• **WHAT YOU NEED TO DO**: Of all the lines in the entries below, give again exactly those starting at the line containing "This screenshot has width=179, height=268." and ending at the line containing "You are a computer-use agent. This", both ends included, and no others.

--- DATA TO PROCESS ---

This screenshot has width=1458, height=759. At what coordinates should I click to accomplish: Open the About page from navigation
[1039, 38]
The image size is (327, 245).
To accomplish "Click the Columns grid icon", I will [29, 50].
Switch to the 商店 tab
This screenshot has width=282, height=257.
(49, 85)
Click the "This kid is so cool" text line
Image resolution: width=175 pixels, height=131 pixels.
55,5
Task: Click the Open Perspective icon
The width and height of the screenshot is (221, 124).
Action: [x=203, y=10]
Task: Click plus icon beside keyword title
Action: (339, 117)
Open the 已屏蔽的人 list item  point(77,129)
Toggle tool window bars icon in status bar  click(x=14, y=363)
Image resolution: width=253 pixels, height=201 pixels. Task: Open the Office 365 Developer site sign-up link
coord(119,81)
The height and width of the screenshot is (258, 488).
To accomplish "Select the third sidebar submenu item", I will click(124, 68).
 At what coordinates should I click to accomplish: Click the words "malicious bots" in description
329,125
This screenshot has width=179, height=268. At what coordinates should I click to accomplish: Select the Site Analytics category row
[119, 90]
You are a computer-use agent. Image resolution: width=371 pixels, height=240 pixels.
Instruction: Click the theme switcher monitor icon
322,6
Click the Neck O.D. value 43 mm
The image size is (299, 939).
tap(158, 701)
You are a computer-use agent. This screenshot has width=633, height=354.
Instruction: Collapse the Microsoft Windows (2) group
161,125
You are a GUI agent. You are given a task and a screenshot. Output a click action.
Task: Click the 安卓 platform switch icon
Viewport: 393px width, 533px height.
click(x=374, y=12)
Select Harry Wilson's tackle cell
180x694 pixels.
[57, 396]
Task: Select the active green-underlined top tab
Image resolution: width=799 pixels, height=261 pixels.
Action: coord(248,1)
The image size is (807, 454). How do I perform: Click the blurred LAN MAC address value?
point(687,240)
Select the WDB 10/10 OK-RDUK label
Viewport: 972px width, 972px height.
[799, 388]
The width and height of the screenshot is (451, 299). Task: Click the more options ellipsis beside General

---

• **ANSWER BELOW**:
This screenshot has width=179, height=268. At what coordinates should I click to accomplish: Select the Site Analytics category row
[119, 90]
You are a computer-use agent. Image resolution: width=371 pixels, height=240 pixels.
Instruction: Click the theme switcher monitor icon
322,6
Click the Neck O.D. value 43 mm
The image size is (299, 939).
tap(158, 701)
You are a computer-use agent. This screenshot has width=633, height=354.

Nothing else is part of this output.